Pixel coordinate grounding data:
——

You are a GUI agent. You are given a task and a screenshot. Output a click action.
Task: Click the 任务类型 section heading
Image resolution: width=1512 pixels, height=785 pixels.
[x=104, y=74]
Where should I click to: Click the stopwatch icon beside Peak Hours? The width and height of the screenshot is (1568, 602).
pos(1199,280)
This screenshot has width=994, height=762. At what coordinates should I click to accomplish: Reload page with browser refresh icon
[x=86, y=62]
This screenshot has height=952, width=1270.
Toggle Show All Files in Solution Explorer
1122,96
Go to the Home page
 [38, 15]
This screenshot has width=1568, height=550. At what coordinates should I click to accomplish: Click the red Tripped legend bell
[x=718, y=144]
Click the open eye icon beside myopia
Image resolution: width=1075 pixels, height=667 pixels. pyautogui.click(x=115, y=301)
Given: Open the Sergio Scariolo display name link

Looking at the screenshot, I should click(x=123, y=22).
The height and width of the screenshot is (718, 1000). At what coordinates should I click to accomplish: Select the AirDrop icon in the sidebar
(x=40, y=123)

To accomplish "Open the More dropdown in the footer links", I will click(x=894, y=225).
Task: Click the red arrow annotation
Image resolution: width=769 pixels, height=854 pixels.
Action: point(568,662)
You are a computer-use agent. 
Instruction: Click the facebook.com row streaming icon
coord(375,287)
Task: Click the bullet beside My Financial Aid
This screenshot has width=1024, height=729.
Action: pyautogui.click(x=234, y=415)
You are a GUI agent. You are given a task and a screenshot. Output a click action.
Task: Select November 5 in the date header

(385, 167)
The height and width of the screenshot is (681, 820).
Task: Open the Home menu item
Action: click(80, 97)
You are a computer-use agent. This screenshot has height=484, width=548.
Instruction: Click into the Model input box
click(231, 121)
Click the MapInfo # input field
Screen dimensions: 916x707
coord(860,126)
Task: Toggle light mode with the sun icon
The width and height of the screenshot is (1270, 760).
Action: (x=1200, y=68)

——

PROBLEM: Having read the entries above, repeat them exactly.

RESULT FOR THIS EXERCISE:
You are a GUI agent. You are given a task and a screenshot. Output a click action.
Task: Click the 任务类型 section heading
Image resolution: width=1512 pixels, height=785 pixels.
[x=104, y=74]
Where should I click to: Click the stopwatch icon beside Peak Hours? The width and height of the screenshot is (1568, 602).
pos(1199,280)
This screenshot has width=994, height=762. At what coordinates should I click to accomplish: Reload page with browser refresh icon
[x=86, y=62]
This screenshot has height=952, width=1270.
Toggle Show All Files in Solution Explorer
1122,96
Go to the Home page
 [38, 15]
This screenshot has width=1568, height=550. At what coordinates should I click to accomplish: Click the red Tripped legend bell
[x=718, y=144]
Click the open eye icon beside myopia
Image resolution: width=1075 pixels, height=667 pixels. pyautogui.click(x=115, y=301)
Given: Open the Sergio Scariolo display name link

Looking at the screenshot, I should click(x=123, y=22).
The height and width of the screenshot is (718, 1000). At what coordinates should I click to accomplish: Select the AirDrop icon in the sidebar
(x=40, y=123)

To accomplish "Open the More dropdown in the footer links", I will click(x=894, y=225).
Task: Click the red arrow annotation
Image resolution: width=769 pixels, height=854 pixels.
Action: point(568,662)
You are a computer-use agent. 
Instruction: Click the facebook.com row streaming icon
coord(375,287)
Task: Click the bullet beside My Financial Aid
This screenshot has width=1024, height=729.
Action: pyautogui.click(x=234, y=415)
You are a GUI agent. You are given a task and a screenshot. Output a click action.
Task: Select November 5 in the date header

(385, 167)
The height and width of the screenshot is (681, 820).
Task: Open the Home menu item
Action: click(80, 97)
You are a computer-use agent. This screenshot has height=484, width=548.
Instruction: Click into the Model input box
click(231, 121)
Click the MapInfo # input field
Screen dimensions: 916x707
coord(860,126)
Task: Toggle light mode with the sun icon
The width and height of the screenshot is (1270, 760).
Action: (x=1200, y=68)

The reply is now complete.